## begin DATA SHOWN
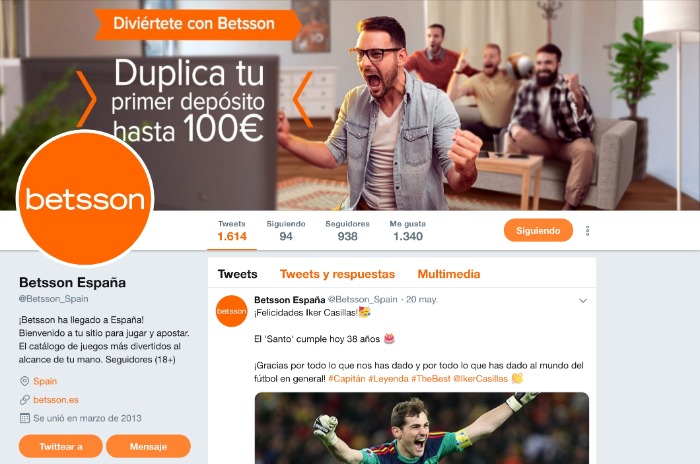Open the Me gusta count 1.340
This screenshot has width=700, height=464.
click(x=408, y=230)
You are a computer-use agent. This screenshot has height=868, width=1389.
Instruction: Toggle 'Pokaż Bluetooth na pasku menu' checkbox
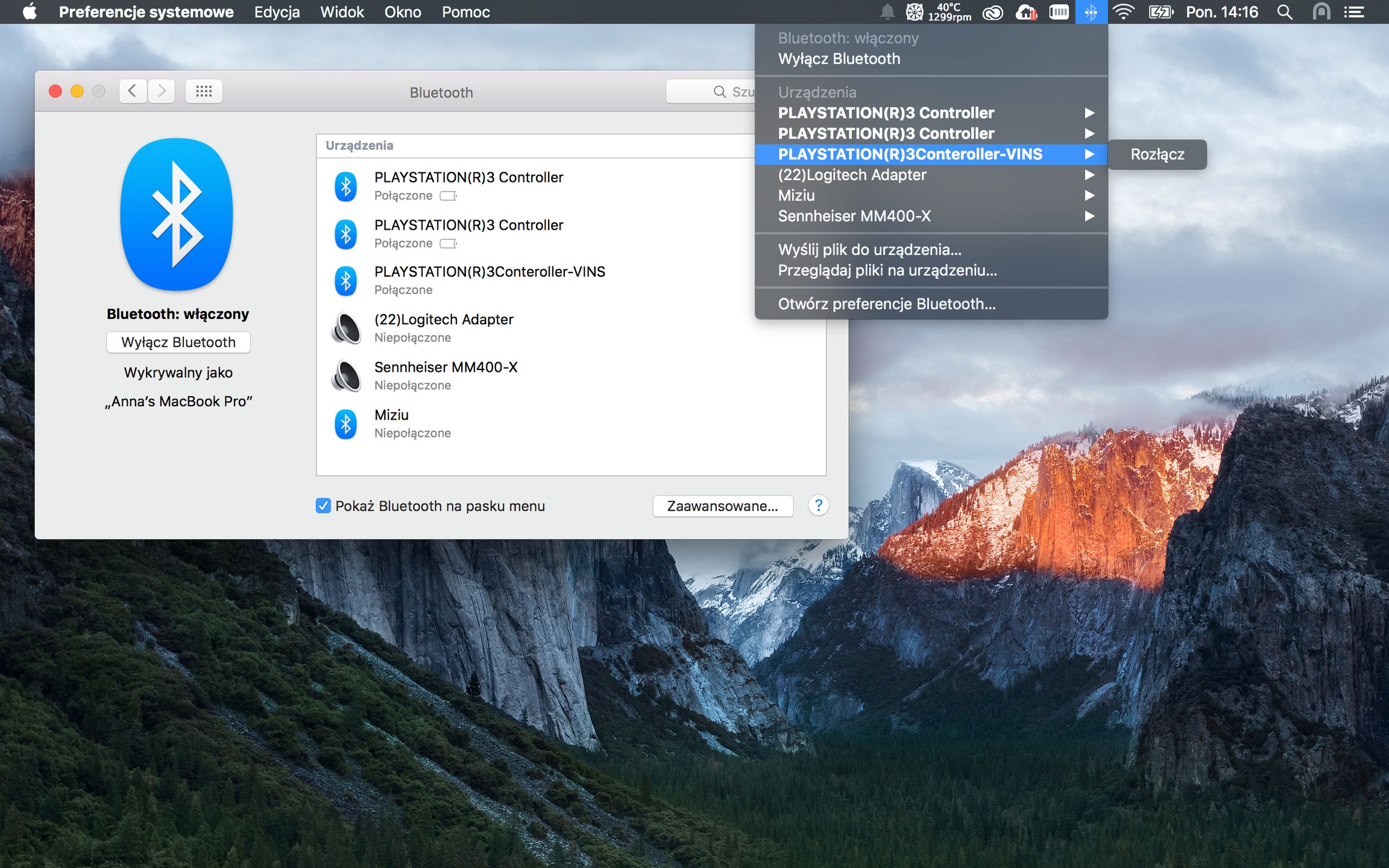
## end DATA SHOWN
*STATED GOAL*: Write out all the entries again with "checkbox" swapped for "tick box" and everything else left as it is. Leave out the pictures.

*TASK SOLUTION*:
Open the Me gusta count 1.340
This screenshot has width=700, height=464.
click(x=408, y=230)
You are a computer-use agent. This screenshot has height=868, width=1389.
Instruction: Toggle 'Pokaż Bluetooth na pasku menu' tick box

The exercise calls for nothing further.